In 1963, John Regier, an employee at Hesston Corporation, developed a zero-turn lawnmower based on the company's agricultural swather, which used a counter-rotating belt-and-pulley mechanism to cut hay, alfalfa and other farming materials and lay them out in windrows. Regier's lawnmower used two independent drive levers, instead of the steering wheel common on most riding mowers. Regier's patent was eventually sold to Excel Industries, the parent company of Hustler Turf and BigDog Mower Co.

In 1974, the Dixon company coined the term zero-turn radius on their entrance into the mower market.

In 2009, the Hustler Zeon became the first fully electric zero-turn mower, with four 12-volt lead acid batteries. As of 2023 most fully electric zero turn mowers use lithium ion batteries ranging from 40 to 80 volts.

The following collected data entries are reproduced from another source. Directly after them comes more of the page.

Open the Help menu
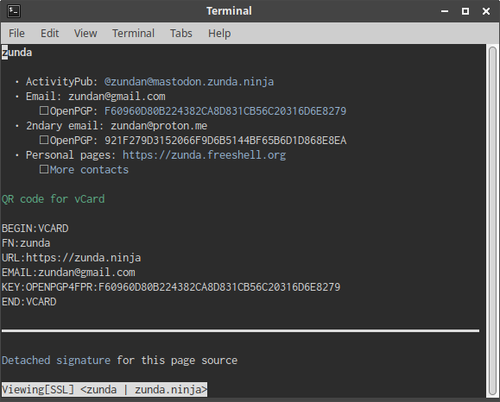Viewport: 500px width, 402px height. coord(219,33)
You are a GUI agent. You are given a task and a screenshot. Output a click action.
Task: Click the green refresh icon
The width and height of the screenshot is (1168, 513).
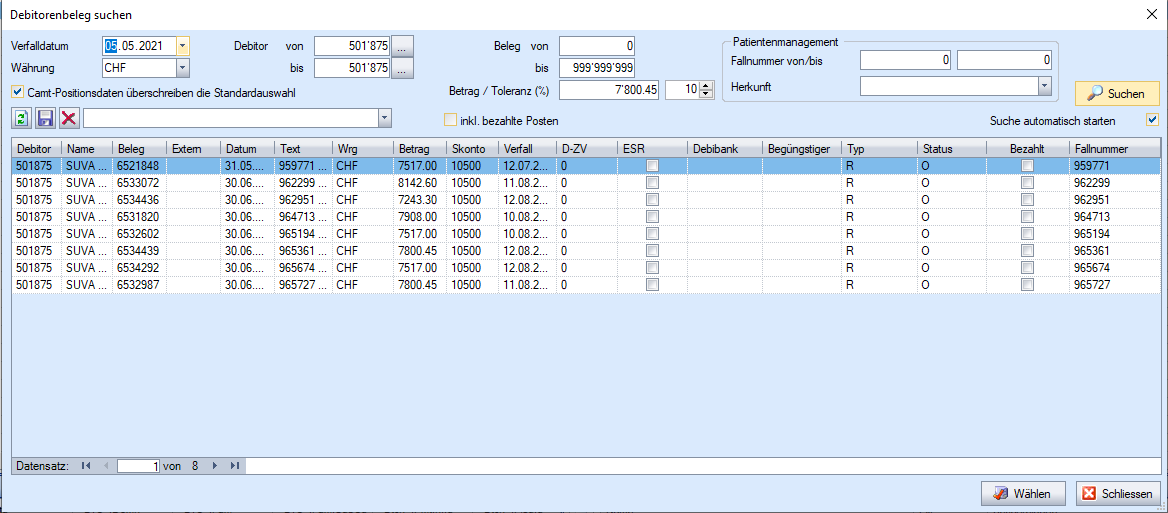(21, 119)
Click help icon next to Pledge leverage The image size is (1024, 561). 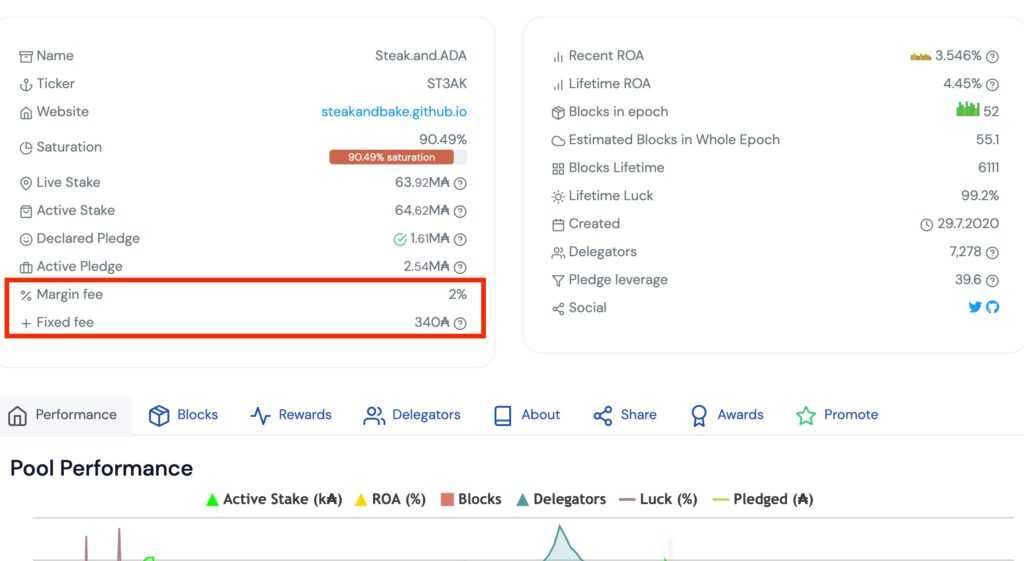[992, 281]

As of 2023, there are more than three dozen zero-turn mower manufacturers, offering a range of mid-mounted and out-front mowing deck options and accessories.

==Steering==
For most zero-turn mowers today, steering is simply changing the speeds of the drive tires, a method called differential steering. The tire speed is controlled by two levers that protrude on either side of the driver and typically extend over the lap ( lap bars). It is not that different from steering a shopping cart. When both levers are pushed forward simultaneously with the same force, the mower moves forward; when both levers are pulled back simultaneously with the same force, the mower moves backward. Pushing one lever more than the other causes the mower to make a gentle turn. Pushing one lever forward and pulling the other back pivots the mower about its center by driving its wheels in opposite directions, creating a zero-radius turn.

Zero-turn mowers can use steering wheels but must be designed much differently. For example, Cub Cadet is one of the few zero-turns to use a steering wheel by connecting the back wheels to an axle. The axle is mounted in its midpoint to the body of the mower.

==Operation==
Zero-turn mowers are designed to cut closely around obstacles to significantly reduce the need for trimming and edging. These mowers pivot through 180 degrees without leaving any uncut grass. Maximum lever movement means maximum fluid flow, which translates into a rapidly turning wheel. If one drive wheel turns more rapidly than the other, the machine moves along a curved path. If both wheels turn at the same speed, the machine follows a straight path. If one wheel stops and the other turns, or if the wheels turn in opposite directions, the mower pivots.

This drive system can be used on two types of zero-turn mowers:
- Mid mount, where the mower is suspended under a 4-wheel chassis, with front caster wheels and rear drive wheels
- Out front, where the mower is front-mounted and thus terrain following, providing a higher level of balance, comfort, safety and performance. The Out-front models use a centralised main drive wheel system with front and rear caster wheels.

As both types use traction only as a steering system, care must be taken on any sloping terrain. Loss of traction causes total loss of steering.